Damas, 29 décembre 2025 – Ahmad al-Chareh, président par intérim de la Syrie, a présenté lundi les nouveaux billets de banque du pays lors d’une cérémonie officielle au Palais des conférences de Damas, aux côtés du gouverneur de la Banque centrale syrienne, Abdul Qadir al-Hasriya. Derrière les motifs floraux et agricoles affichés sur les nouvelles coupures, cette réforme monétaire marque avant tout une rupture brutale avec l’ordre ancien et un acte d’autorité dans un pays encore profondément meurtri par quatorze années de guerre.

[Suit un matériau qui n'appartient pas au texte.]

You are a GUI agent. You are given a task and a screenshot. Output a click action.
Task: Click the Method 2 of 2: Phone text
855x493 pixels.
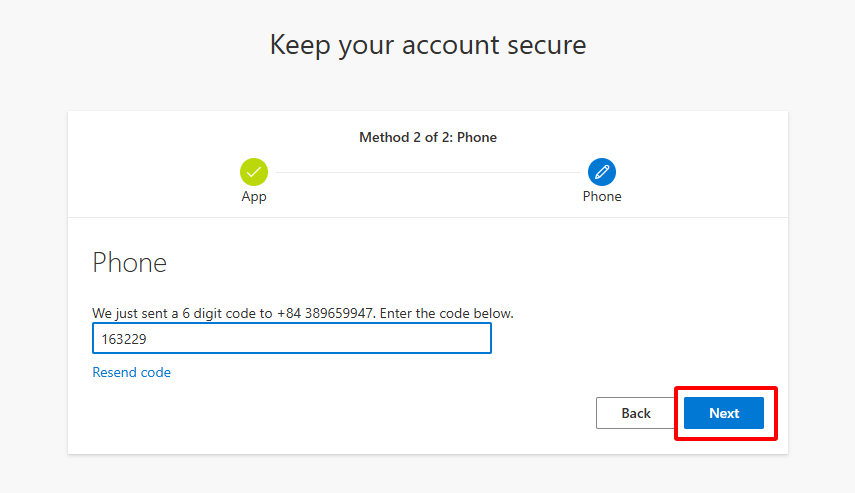pyautogui.click(x=428, y=137)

En supprimant définitivement les portraits de Bachar et Hafez el-Assad des billets, le pouvoir de transition enterre l’un des symboles les plus visibles du culte de la personnalité qui a structuré l’État syrien pendant plus d’un demi-siècle. Ahmad al-Chareh a présenté cette décision comme une « étape cruciale » d’une stratégie économique nationale visant à restaurer la stabilité monétaire et à rétablir une confiance largement détruite. Mais le message est clair : la nouvelle Syrie ne se construira ni dans la nostalgie ni dans l’indulgence.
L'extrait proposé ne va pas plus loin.